It’s been six years since the Pac-12 had a team make the College Football Playoff, but that may finally change in 2023. It’s too bad for the dissolving conference that it didn’t come sooner.
If you’re a college football fan, you’re well aware of the Pac-12’s struggles on the gridiron in recent years. The league has been known more for how quickly all of its teams can be written off for playoff contention than for boasting legitimate national title contenders deep into November. Pac-12 men’s basketball has been similarly mediocre, though it’s at least had a few moments in the sun, such as during the 2021 NCAA tournament.
When your revenue-generating sports aren’t successful nationally, it has repercussions for everyone. Arguably the main reason the conference fell apart—why 10 of its 12 schools fled, even at a reduced share of revenue—was because it couldn’t agree on a new media rights deal. With its current deal set to expire in 2024, the league was the only one in the Power Five without a long-term contract.
If the Pac-12 had greater recent success on the football field and basketball court, its media rights would’ve been more attractive—and maybe we wouldn’t be in this situation now, with a 108-year-old conference down to two schools. And with the CFP expanding from four teams to 12 next season, the Pac-12 would have had easier access—which means more money. Alas, just as the league is finally getting itself together in college sports’ cash king, its members will soon be going separate ways.
In football, Friday’s Pac-12 championship will feature two top-six teams, Oregon vs. Washington, with a potential playoff berth on the line for both. Next year, they’ll both be in the Big Ten. In men’s basketball, Big 12-bound Arizona is the nation’s current No. 2 team, with a road win already over Duke.

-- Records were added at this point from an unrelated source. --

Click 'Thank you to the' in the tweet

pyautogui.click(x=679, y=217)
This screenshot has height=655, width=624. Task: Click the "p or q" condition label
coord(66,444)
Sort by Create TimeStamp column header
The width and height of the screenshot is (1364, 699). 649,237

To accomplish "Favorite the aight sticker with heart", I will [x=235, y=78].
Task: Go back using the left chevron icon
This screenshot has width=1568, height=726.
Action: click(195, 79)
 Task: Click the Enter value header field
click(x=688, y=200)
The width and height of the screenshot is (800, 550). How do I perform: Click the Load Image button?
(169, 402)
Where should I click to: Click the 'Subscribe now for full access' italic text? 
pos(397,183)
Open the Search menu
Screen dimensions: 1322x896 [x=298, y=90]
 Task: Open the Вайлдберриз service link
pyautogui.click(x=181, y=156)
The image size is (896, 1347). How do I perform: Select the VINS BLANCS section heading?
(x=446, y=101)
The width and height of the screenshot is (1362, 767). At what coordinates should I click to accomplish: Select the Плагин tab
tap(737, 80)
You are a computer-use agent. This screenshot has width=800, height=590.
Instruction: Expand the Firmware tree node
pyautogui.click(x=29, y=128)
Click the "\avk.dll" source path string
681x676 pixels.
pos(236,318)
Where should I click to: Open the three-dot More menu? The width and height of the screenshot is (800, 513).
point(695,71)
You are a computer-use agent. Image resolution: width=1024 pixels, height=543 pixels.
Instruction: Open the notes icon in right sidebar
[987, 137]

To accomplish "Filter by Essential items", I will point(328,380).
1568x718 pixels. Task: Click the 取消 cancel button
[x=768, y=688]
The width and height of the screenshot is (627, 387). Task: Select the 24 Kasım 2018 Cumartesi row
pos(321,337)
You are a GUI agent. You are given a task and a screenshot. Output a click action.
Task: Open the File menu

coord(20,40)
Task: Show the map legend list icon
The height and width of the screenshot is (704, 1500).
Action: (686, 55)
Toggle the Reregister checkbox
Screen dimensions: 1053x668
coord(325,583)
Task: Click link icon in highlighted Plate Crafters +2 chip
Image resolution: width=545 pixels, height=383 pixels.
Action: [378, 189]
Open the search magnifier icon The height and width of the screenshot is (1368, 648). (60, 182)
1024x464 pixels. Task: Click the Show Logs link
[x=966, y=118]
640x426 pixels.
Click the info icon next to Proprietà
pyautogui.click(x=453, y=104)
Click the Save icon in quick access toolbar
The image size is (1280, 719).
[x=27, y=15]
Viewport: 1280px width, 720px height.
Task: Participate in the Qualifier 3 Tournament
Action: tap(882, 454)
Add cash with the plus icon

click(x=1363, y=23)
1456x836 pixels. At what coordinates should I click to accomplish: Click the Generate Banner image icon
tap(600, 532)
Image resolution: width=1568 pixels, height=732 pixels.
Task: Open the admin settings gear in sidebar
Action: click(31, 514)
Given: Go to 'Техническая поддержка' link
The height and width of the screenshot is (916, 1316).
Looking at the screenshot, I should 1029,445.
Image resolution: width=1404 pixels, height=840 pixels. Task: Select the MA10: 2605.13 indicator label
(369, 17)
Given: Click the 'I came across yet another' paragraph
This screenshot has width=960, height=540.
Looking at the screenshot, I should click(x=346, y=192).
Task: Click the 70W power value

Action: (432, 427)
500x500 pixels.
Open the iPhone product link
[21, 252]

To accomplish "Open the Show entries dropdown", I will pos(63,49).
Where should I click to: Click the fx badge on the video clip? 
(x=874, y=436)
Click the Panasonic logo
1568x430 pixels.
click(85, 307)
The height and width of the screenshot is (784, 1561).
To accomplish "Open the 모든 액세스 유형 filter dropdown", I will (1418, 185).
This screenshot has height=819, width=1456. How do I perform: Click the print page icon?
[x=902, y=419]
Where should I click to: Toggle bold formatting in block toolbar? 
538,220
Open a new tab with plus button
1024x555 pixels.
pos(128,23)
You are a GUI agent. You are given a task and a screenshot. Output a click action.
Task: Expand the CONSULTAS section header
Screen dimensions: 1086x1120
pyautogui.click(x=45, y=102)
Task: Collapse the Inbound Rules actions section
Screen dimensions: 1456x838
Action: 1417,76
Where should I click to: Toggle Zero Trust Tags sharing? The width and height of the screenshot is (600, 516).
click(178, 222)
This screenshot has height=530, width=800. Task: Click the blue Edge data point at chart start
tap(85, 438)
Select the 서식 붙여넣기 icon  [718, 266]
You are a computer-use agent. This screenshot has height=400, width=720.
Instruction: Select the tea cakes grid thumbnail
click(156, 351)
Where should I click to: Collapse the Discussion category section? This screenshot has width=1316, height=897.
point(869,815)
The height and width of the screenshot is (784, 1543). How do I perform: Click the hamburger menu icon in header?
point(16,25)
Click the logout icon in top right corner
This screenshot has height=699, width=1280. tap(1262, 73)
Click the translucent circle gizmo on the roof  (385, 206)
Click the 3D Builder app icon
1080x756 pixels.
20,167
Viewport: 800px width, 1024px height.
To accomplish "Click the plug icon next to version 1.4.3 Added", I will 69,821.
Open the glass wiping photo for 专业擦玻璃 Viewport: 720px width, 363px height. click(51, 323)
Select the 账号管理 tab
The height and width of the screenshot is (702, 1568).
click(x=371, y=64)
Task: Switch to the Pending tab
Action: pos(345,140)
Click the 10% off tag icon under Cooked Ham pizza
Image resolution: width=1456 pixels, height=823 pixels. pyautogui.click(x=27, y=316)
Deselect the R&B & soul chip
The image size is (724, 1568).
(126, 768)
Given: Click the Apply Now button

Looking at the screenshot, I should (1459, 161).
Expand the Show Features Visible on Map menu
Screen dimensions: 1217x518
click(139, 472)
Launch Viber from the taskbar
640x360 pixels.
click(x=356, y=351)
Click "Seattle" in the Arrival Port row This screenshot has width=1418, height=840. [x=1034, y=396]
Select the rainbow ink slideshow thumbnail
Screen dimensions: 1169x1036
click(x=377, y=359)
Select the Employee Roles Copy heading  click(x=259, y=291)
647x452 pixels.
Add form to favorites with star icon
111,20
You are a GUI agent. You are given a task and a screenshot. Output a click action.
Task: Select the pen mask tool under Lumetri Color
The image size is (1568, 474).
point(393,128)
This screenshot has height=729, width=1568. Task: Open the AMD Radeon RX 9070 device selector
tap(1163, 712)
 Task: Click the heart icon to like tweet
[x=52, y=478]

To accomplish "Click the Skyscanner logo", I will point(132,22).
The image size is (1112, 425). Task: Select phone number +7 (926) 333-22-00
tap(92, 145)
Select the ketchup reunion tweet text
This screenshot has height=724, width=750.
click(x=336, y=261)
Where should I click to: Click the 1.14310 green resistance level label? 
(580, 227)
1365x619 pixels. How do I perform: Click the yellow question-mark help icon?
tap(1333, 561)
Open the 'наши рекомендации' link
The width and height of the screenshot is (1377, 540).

While there’s a long way to go, wouldn’t it be peak irony if the Pac-12’s 26-year national title drought in men’s hoops ends in this of all years?
It’s not just the revenue sports that are showing off. The Pac-12 is home to half of the top eight teams in the women’s basketball AP poll; next year, that quartet (UCLA, Stanford, USC, Colorado) will be in three different conferences. The league has long been home to elites in certain sports, whose programs are now facing plenty of uncertainty as they get shuffled around the country in a football-driven world.
Take women’s soccer, where powers UCLA and Stanford are both winners of multiple national titles and regularly produce NWSL players. Or swimming and diving, where Pac-12 schools have been home to Olympic gold medalists such as Katie Ledecky, Ryan Murphy, Missy Franklin and Simone Manuel. The Pac-12 was represented by 321 past, present and future students and current coaches at the 2020 Tokyo Olympics, winning 108 individual medals across 18 sports. Both numbers were the most of any college conference.
As the Pac-12 gets ready to become the Pac-2, at least the conference can say it’s going out strong. But if it wins a title in football or men’s basketball, it will just open up more questions around what could’ve been. Regardless, there’s no stopping the latest round of radical realignment now. The Pac-12’s run was too little, too late. And too soon, the Pac-12 will be history.